THE TASK.
Emit only the lines from the line containing "Click the Notification" through the last line of the entries, unchanged.

Stored items.
- - - -

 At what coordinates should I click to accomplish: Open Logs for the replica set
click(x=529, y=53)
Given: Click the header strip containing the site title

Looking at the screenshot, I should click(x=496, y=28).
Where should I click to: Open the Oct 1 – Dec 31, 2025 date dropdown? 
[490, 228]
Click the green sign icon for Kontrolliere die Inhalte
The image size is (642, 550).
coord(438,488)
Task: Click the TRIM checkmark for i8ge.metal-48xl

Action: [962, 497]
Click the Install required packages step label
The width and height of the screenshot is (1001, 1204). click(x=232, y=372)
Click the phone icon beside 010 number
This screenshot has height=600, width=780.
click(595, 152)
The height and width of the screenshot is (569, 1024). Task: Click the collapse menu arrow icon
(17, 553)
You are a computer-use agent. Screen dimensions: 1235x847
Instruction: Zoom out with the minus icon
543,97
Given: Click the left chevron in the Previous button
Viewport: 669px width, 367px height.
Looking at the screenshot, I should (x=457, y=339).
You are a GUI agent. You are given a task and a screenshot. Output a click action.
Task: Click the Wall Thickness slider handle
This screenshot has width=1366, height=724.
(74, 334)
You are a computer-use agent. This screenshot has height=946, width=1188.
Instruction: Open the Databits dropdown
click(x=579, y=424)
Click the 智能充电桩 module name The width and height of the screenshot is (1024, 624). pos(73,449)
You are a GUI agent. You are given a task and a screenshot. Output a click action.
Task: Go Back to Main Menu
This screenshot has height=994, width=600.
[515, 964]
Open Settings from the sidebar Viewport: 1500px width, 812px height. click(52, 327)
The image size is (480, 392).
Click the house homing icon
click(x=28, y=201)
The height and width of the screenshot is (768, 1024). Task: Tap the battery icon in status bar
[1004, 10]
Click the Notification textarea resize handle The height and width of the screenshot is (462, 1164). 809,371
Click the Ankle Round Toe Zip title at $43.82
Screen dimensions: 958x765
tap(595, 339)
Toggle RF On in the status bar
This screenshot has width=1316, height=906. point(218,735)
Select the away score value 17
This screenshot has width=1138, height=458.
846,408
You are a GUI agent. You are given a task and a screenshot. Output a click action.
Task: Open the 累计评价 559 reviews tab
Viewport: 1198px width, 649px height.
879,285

- - - -

WRITTEN SOLUTION.
Click the Notification textarea resize handle The height and width of the screenshot is (462, 1164). 809,371
Click the Ankle Round Toe Zip title at $43.82
Screen dimensions: 958x765
tap(595, 339)
Toggle RF On in the status bar
This screenshot has width=1316, height=906. point(218,735)
Select the away score value 17
This screenshot has width=1138, height=458.
846,408
You are a GUI agent. You are given a task and a screenshot. Output a click action.
Task: Open the 累计评价 559 reviews tab
Viewport: 1198px width, 649px height.
879,285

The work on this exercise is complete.